• [Exercise goal] Only the lines holding the string "Cases" are needed; copy each of them from the data.

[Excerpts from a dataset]
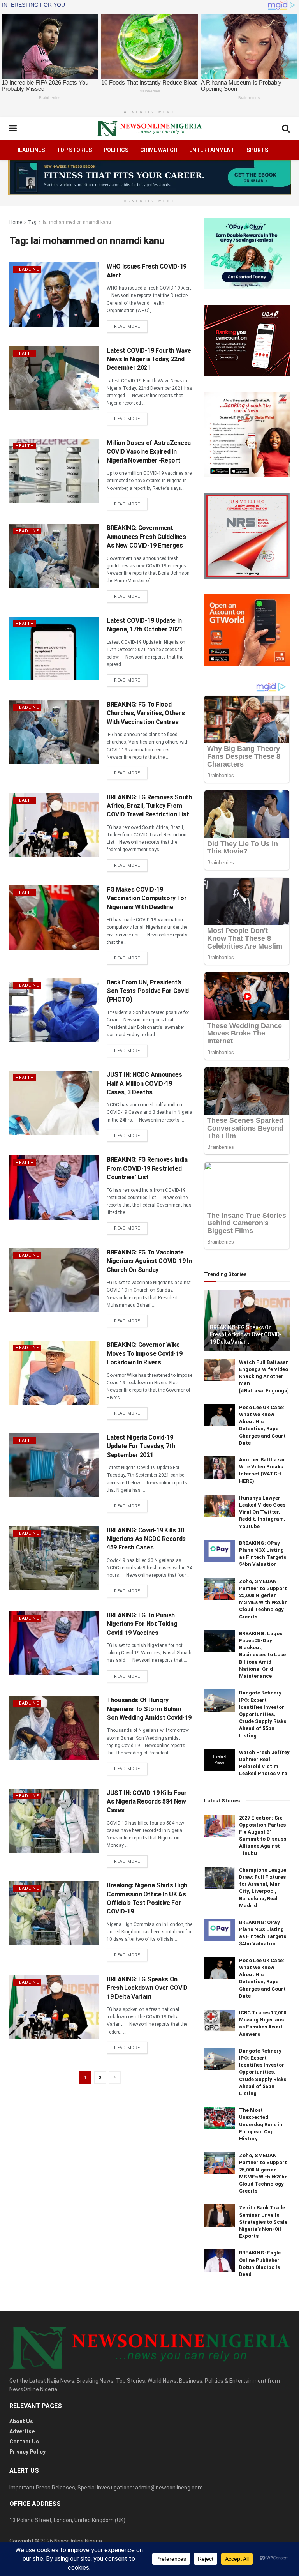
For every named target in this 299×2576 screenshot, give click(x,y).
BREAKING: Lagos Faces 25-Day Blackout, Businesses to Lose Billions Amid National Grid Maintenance (262, 1655)
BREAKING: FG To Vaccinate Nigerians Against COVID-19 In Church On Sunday (149, 1261)
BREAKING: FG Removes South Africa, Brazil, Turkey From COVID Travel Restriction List (149, 805)
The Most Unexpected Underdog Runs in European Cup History (260, 2124)
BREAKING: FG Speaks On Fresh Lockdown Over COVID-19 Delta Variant (148, 1987)
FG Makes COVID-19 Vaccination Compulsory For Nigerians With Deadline (147, 898)
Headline (27, 269)
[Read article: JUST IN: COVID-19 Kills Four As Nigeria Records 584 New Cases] (54, 1821)
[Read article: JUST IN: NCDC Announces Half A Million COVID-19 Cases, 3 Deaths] (54, 1102)
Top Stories (74, 150)
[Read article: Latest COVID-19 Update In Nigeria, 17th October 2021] (54, 648)
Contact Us (24, 2441)
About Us (21, 2421)
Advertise (22, 2431)
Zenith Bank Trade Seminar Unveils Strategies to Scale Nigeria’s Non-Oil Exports (263, 2222)
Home (15, 222)
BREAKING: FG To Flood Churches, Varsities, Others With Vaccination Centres (146, 713)
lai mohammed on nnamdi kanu (77, 222)
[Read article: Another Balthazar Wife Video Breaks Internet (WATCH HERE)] (219, 1467)
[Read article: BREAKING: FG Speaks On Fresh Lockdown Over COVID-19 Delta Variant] (54, 2007)
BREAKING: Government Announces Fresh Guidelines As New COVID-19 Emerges (146, 536)
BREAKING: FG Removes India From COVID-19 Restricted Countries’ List (147, 1168)
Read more (131, 326)
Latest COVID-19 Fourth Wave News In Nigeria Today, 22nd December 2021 (149, 359)
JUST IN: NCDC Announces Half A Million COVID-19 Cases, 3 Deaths (144, 1083)
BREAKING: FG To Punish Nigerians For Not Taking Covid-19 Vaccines (142, 1623)
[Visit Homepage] (149, 128)
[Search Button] (286, 128)
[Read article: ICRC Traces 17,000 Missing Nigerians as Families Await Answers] (219, 2020)
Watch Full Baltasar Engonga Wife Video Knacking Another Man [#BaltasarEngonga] (264, 1376)
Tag (32, 222)
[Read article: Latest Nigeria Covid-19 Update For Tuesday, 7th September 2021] (54, 1465)
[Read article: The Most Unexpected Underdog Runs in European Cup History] (219, 2118)
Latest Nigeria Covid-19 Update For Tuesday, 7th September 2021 (141, 1446)
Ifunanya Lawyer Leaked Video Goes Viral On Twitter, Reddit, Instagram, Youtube (262, 1512)
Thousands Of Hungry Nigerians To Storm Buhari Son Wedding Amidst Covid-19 (149, 1708)
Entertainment (212, 150)
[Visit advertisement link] (149, 177)
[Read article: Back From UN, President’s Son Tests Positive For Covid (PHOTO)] (54, 1010)
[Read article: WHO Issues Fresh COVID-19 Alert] (54, 294)
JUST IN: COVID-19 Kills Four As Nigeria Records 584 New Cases (147, 1801)
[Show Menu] (13, 128)
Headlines (30, 150)
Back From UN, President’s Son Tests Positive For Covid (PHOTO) (148, 991)
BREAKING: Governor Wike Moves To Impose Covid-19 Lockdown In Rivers (144, 1353)
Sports (257, 150)
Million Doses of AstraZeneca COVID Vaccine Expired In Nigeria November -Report (149, 451)
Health (25, 353)
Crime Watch (159, 150)
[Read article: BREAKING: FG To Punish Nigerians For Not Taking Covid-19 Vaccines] (54, 1643)
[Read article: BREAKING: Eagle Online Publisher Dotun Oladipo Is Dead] (219, 2260)
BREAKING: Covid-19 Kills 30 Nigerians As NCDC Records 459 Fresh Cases (146, 1539)
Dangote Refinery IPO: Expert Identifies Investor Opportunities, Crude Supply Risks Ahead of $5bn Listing (262, 1714)
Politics (116, 150)
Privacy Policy (27, 2452)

• [Result for this task]
[Read article: JUST IN: COVID-19 Kills Four As Nigeria Records 584 New Cases] (54, 1821)
[Read article: JUST IN: NCDC Announces Half A Million COVID-19 Cases, 3 Deaths] (54, 1102)
JUST IN: NCDC Announces Half A Million COVID-19 Cases, 3 Deaths (144, 1083)
JUST IN: COVID-19 Kills Four As Nigeria Records 584 New Cases (147, 1801)
BREAKING: Covid-19 Kills 30 Nigerians As NCDC Records 459 Fresh Cases (146, 1539)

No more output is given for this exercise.